• [Task brief]
Copy these lines verbatim, starting at the line that contains "Describe the element" and ending at the line that contains "read-angle-button: Read angle".

• [Material for this task]
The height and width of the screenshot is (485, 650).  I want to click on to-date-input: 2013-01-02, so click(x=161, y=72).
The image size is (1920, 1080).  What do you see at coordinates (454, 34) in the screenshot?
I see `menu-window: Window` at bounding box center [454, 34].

---

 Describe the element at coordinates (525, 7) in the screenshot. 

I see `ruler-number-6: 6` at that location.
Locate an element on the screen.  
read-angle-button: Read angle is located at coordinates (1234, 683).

• [Exercise output]
 Describe the element at coordinates (525, 7) in the screenshot. 

I see `ruler-number-6: 6` at that location.
Locate an element on the screen.  
read-angle-button: Read angle is located at coordinates (1234, 683).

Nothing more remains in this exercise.